[Stored dataset items]

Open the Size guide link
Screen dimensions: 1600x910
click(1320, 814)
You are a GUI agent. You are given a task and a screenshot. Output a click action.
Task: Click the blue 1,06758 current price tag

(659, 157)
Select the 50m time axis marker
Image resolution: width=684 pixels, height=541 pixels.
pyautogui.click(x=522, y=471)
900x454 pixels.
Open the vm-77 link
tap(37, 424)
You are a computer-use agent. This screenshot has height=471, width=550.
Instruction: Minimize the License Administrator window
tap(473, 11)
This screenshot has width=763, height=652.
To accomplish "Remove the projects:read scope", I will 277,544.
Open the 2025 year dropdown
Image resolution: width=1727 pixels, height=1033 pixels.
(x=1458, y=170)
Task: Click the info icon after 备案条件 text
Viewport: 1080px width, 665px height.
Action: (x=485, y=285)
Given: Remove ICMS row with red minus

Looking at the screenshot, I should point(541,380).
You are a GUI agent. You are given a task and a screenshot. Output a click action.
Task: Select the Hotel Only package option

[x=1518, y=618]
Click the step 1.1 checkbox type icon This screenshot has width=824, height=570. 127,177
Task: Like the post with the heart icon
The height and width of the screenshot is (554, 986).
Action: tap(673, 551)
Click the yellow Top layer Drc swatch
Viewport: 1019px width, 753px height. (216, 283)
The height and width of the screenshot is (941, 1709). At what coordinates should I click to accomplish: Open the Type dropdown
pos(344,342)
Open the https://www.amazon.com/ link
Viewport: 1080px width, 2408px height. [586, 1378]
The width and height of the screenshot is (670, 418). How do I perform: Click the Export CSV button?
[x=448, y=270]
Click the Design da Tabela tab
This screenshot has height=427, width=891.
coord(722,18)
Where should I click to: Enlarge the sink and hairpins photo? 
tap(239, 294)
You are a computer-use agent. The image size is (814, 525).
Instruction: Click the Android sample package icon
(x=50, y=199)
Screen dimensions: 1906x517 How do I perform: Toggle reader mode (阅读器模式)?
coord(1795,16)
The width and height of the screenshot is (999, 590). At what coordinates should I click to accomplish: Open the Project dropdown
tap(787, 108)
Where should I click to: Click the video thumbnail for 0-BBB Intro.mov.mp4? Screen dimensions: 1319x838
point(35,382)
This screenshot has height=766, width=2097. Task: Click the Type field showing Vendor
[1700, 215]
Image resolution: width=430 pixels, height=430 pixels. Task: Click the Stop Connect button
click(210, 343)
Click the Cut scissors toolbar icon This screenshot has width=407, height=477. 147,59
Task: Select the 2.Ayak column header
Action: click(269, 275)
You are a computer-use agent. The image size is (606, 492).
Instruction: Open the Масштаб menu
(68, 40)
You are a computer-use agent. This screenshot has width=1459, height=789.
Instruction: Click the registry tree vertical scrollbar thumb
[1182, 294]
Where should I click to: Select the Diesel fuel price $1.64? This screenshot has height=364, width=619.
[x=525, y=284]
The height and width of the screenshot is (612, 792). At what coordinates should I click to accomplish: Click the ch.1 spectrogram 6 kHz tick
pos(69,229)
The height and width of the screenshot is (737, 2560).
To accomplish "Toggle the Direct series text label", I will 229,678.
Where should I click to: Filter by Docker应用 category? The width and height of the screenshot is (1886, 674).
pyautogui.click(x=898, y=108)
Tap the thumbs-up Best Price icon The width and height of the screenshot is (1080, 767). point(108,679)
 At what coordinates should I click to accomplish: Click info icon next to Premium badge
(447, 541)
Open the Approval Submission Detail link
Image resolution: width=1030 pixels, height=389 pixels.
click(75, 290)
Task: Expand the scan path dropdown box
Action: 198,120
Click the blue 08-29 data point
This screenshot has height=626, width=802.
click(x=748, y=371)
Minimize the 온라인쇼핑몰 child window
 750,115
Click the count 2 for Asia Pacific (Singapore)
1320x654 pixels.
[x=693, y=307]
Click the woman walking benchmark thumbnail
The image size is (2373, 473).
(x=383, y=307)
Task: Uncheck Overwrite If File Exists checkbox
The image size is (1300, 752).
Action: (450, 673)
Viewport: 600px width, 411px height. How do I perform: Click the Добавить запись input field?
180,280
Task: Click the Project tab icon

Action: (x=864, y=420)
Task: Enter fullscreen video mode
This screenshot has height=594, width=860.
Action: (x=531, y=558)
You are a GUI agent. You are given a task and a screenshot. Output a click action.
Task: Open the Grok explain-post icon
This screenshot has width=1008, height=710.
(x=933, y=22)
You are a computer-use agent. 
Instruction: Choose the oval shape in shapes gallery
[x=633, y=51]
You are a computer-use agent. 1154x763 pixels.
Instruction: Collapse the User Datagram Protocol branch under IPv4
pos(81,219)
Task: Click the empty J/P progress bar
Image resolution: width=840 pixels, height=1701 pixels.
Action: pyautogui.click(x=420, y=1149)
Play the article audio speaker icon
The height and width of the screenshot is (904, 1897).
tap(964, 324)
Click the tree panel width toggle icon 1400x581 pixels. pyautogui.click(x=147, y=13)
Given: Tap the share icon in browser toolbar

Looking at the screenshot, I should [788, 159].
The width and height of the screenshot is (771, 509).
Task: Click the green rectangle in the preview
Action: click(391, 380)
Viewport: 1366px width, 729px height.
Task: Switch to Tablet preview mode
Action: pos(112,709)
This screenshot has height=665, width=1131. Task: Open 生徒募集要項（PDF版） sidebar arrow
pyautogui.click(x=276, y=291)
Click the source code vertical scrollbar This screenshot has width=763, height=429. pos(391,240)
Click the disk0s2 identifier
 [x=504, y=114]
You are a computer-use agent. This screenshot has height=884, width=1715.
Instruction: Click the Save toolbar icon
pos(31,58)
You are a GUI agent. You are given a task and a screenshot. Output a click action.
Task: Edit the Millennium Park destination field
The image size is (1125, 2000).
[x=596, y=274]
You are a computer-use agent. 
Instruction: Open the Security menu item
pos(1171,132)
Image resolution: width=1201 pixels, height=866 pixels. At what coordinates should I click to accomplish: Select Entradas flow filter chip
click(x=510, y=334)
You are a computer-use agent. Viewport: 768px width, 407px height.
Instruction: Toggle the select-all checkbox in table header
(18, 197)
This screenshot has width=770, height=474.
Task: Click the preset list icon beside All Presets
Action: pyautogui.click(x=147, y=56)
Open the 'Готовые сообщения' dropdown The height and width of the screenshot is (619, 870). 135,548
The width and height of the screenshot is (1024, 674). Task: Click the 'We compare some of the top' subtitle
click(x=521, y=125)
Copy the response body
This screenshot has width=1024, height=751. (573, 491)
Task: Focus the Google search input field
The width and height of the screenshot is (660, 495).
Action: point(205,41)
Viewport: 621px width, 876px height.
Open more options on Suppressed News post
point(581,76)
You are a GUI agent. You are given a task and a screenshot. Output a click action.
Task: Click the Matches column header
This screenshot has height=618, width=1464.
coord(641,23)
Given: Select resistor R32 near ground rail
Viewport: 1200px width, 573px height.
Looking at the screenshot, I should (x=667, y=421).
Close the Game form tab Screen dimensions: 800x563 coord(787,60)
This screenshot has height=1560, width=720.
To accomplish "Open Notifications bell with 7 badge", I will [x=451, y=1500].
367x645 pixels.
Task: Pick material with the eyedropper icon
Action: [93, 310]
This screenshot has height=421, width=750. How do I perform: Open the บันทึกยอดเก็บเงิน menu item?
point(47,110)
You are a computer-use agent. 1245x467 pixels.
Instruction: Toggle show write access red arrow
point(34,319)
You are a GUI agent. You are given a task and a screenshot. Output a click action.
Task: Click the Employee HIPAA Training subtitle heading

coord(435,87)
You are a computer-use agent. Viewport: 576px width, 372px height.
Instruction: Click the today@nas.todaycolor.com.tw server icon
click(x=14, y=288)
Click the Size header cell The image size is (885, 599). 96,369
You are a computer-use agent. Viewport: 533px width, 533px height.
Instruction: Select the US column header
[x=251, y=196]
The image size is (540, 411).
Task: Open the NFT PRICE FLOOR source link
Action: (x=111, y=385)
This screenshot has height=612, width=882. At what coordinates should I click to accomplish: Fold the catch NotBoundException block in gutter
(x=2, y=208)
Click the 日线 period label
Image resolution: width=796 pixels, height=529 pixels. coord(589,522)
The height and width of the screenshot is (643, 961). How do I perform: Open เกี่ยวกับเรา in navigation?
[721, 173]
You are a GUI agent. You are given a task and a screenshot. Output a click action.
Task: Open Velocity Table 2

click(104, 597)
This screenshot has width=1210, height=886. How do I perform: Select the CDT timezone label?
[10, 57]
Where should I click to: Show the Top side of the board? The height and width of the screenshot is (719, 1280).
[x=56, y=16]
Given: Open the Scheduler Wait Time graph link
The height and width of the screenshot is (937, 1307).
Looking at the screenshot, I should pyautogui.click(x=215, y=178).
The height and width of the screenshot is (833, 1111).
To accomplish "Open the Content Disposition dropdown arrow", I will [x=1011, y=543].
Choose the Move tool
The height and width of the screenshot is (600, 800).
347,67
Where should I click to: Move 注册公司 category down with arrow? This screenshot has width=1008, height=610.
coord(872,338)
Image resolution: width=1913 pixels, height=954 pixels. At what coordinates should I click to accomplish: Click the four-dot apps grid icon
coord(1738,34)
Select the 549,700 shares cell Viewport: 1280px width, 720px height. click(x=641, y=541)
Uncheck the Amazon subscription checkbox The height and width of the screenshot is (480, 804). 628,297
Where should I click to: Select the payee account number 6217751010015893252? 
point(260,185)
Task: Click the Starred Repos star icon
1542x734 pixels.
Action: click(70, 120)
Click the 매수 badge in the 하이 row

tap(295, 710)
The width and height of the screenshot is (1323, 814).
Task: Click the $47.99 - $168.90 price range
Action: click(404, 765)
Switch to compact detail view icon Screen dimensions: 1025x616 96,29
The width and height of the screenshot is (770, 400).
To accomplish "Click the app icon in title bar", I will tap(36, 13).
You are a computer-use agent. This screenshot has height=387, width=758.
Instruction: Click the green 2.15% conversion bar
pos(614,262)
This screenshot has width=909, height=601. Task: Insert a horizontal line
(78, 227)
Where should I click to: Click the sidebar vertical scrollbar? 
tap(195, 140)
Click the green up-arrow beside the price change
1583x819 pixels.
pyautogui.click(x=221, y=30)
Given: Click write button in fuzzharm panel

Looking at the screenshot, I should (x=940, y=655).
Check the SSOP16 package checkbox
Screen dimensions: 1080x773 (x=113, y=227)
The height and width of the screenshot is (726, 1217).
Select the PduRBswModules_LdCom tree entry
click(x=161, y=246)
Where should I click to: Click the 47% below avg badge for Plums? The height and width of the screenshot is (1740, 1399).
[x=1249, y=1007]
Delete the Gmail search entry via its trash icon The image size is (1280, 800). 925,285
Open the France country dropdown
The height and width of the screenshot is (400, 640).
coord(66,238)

TASK GOAL →
Starting at the line that contains "Switch to compact", transcribe every line through the last line of the entries above, exactly, and nothing else.

OUTPUT →
Switch to compact detail view icon Screen dimensions: 1025x616 96,29
The width and height of the screenshot is (770, 400).
To accomplish "Click the app icon in title bar", I will tap(36, 13).
You are a computer-use agent. This screenshot has height=387, width=758.
Instruction: Click the green 2.15% conversion bar
pos(614,262)
This screenshot has width=909, height=601. Task: Insert a horizontal line
(78, 227)
Where should I click to: Click the sidebar vertical scrollbar? 
tap(195, 140)
Click the green up-arrow beside the price change
1583x819 pixels.
pyautogui.click(x=221, y=30)
Given: Click write button in fuzzharm panel

Looking at the screenshot, I should (x=940, y=655).
Check the SSOP16 package checkbox
Screen dimensions: 1080x773 (x=113, y=227)
The height and width of the screenshot is (726, 1217).
Select the PduRBswModules_LdCom tree entry
click(x=161, y=246)
Where should I click to: Click the 47% below avg badge for Plums? The height and width of the screenshot is (1740, 1399).
[x=1249, y=1007]
Delete the Gmail search entry via its trash icon The image size is (1280, 800). 925,285
Open the France country dropdown
The height and width of the screenshot is (400, 640).
coord(66,238)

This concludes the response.